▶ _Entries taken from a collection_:
▼

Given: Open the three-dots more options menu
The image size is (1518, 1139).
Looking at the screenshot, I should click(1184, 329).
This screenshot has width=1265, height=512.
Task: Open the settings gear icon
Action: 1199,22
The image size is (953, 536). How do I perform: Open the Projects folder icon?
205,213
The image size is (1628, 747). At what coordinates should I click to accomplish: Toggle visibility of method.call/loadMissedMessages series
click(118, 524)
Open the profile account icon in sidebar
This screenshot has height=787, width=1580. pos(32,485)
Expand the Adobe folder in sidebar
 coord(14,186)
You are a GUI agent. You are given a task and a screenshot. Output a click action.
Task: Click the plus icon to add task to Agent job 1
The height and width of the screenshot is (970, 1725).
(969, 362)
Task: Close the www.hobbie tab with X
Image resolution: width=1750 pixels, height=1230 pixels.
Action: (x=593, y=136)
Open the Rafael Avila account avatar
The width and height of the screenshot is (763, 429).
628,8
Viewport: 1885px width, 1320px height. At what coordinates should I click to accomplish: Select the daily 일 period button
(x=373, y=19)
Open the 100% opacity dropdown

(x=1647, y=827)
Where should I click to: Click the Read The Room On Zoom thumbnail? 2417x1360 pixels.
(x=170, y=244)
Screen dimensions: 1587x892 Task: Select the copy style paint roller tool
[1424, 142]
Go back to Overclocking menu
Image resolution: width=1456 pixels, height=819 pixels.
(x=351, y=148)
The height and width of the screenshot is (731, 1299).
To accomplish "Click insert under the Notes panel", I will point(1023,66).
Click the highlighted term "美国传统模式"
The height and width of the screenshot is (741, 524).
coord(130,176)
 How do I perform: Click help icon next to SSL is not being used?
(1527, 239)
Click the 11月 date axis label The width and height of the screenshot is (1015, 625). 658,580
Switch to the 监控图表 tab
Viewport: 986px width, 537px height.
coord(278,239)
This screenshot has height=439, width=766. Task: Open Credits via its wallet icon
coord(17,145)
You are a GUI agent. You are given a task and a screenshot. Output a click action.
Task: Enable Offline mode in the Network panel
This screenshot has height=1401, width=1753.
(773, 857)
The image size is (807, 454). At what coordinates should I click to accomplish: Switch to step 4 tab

▲

▶ _Task statement_: Your task is to repeat the data exactly; please include every line.

▶ _Exercise answer_:
Given: Open the three-dots more options menu
The image size is (1518, 1139).
Looking at the screenshot, I should click(1184, 329).
This screenshot has width=1265, height=512.
Task: Open the settings gear icon
Action: 1199,22
The image size is (953, 536). How do I perform: Open the Projects folder icon?
205,213
The image size is (1628, 747). At what coordinates should I click to accomplish: Toggle visibility of method.call/loadMissedMessages series
click(118, 524)
Open the profile account icon in sidebar
This screenshot has height=787, width=1580. pos(32,485)
Expand the Adobe folder in sidebar
 coord(14,186)
You are a GUI agent. You are given a task and a screenshot. Output a click action.
Task: Click the plus icon to add task to Agent job 1
The height and width of the screenshot is (970, 1725).
(969, 362)
Task: Close the www.hobbie tab with X
Image resolution: width=1750 pixels, height=1230 pixels.
Action: (x=593, y=136)
Open the Rafael Avila account avatar
The width and height of the screenshot is (763, 429).
628,8
Viewport: 1885px width, 1320px height. At what coordinates should I click to accomplish: Select the daily 일 period button
(x=373, y=19)
Open the 100% opacity dropdown

(x=1647, y=827)
Where should I click to: Click the Read The Room On Zoom thumbnail? 2417x1360 pixels.
(x=170, y=244)
Screen dimensions: 1587x892 Task: Select the copy style paint roller tool
[1424, 142]
Go back to Overclocking menu
Image resolution: width=1456 pixels, height=819 pixels.
(x=351, y=148)
The height and width of the screenshot is (731, 1299).
To accomplish "Click insert under the Notes panel", I will point(1023,66).
Click the highlighted term "美国传统模式"
The height and width of the screenshot is (741, 524).
coord(130,176)
 How do I perform: Click help icon next to SSL is not being used?
(1527, 239)
Click the 11月 date axis label The width and height of the screenshot is (1015, 625). 658,580
Switch to the 监控图表 tab
Viewport: 986px width, 537px height.
coord(278,239)
This screenshot has height=439, width=766. Task: Open Credits via its wallet icon
coord(17,145)
You are a GUI agent. You are given a task and a screenshot. Output a click action.
Task: Enable Offline mode in the Network panel
This screenshot has height=1401, width=1753.
(773, 857)
The image size is (807, 454). At what coordinates should I click to accomplish: Switch to step 4 tab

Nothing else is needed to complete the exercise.